Following uncertainty in the global economy caused by Donald Trump’s tariff policy, gold price today witnessed strong buying in early morning deals. MCX gold rate opened upside at ₹84,946 and touched an intraday high of ₹ ₹85,162 per 10 gm within a few minutes of the Opening Bell on Monday. In the international market, the COMEX gold price oscillates around $2,915 per troy ounce, while the spot gold price hovers around the $2,904 per ounce mark (at 9:50 AM).
According to market experts, the gold rate today is on an uptrend because of two factors: the US dollar rate hitting a two-month low and uncertainty surrounding US trade policy. They said that gold prices are expected to remain in a bull trend and predicted $3,000 and $3,080 per ounce if the economic uncertainty caused by Donald Trump’s tariff policy doesn’t end soon.
Weakness in the US dollar rates
On the immediate reason fueling the gold price today, Anuj Gupta, Head—Commodity & Currency at HDFC Securities, said, “The Gold rate today is in a bull trend due to two factors: the US dollar rate hitting a two-month low and uncertainty surrounding US trade policy. ”

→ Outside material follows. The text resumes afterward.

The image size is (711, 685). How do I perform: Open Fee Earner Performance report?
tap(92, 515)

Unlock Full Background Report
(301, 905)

Why is the gold price skyrocketing?
Ventura Securities says, “With the increased US trade tariffs, there’s a lot of uncertainty surrounding the U.S. trade policy. These have increased the demand for safe-haven assets like Gold. Spot gold hit a record high of $2,943, and Comex gold $2968 an ounce. There are talks around about tariffs on gold, which also has sparked a rush for the physical metal in London, Switzerland and Asia to ship to the US ahead of any new levy.”

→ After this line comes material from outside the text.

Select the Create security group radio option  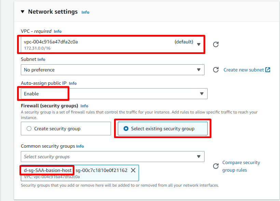tap(29, 129)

Rising demand by central banks
Pointing towards the rising demand by central banks for the precious yellow metal, Ventura Securities said, “Gold price keeps trading at record highs on the back of increasing demand by central banks for their reserves to maintain an expected surge in fiscal deficits which could raise inflation manifold and probably a recessionary fear across the globe. Central banks acquired 1,045 tons of gold in 2024, marking the 3rd consecutive year of purchases surpassing 1,000 tons. Central banks bought more gold over the last 3 years than in 6 years before 2022.”
Gold price outlook
Ventura Securities said on the outlook for gold prices, “Gold price today seems to head $3,000 per ounce and likely to well cross $3,080. The recent strength stems from a mix of higher tariff safe haven demand, geopolitical uncertainties, inflation concerns, central bank policies, and continued strong demand from both central banks and retail investors.”

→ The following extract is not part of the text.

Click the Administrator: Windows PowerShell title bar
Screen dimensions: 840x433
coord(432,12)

Gold price today: Other triggers to look at
Gold price is pressured due to the strength of Treasury yields and dollar bias after Federal Reserve Chair Jerome Powell has been cautious and flagged as not hurrying to cut interest rates.
Powell also noted that US monetary policy had been sufficiently loosened after 100 basis points of rate cuts through 2024 (From 5.50% to 4.50%).
Due to the strength of the USD, bigger gains in gold are restricted, and interest rates are still elevated. Since US importers face inflation due to tariffs, the FED has less impetus to cut interest rates. High interest rates present more pressure on non-yielding assets like gold.
CPI inflation data for January was 3.0% YOY as expected from December (Rose 2.9% YOY). A stronger CPI report could prove more damaging for riskier assets but may boost the US dollar.
Powell says, “If the economy remains strong and inflation does not continue to move sustainably toward 2 per cent, we can maintain policy restraint for longer. If the labour market were to weaken unexpectedly or inflation was to fall more quickly than anticipated, we can ease policy accordingly.”
“Gold will continue to be volatile, but as long as “uncertainty” prevails, it is likely to remain bullish,” Ventura Securities report said.